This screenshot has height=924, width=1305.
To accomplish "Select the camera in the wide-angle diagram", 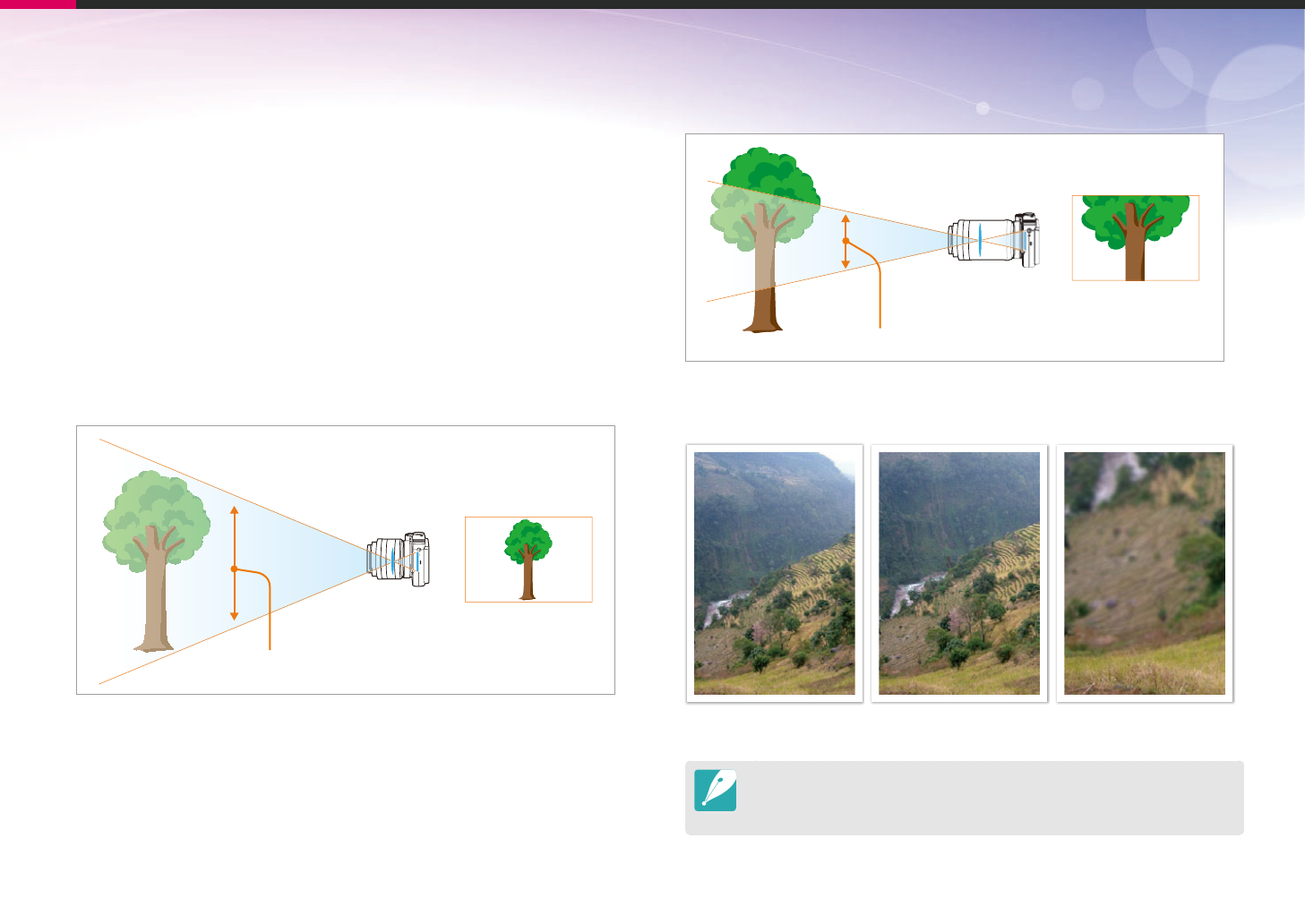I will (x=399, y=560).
* * *
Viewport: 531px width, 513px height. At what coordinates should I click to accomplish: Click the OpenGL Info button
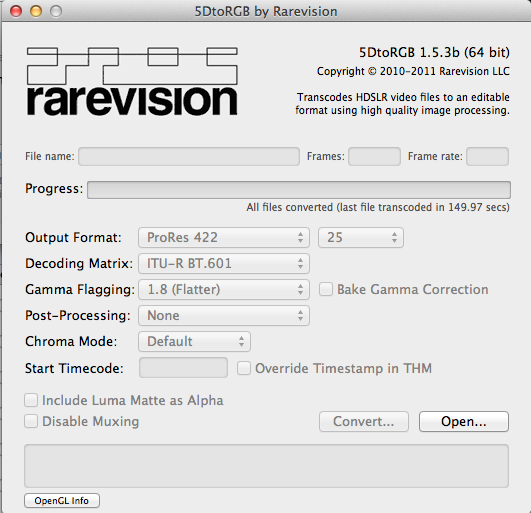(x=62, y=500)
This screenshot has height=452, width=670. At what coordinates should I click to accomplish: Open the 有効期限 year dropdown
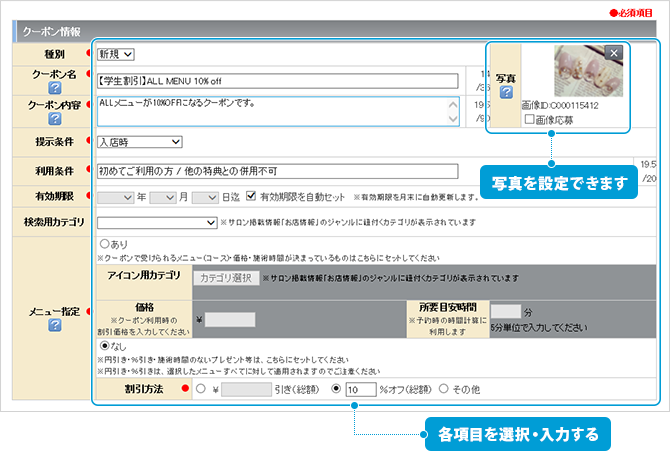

WORK TO COMPLETE:
What is the number of lines in the records that include "screenshot"? Answer with that number alone.

EXERCISE OUTPUT:
2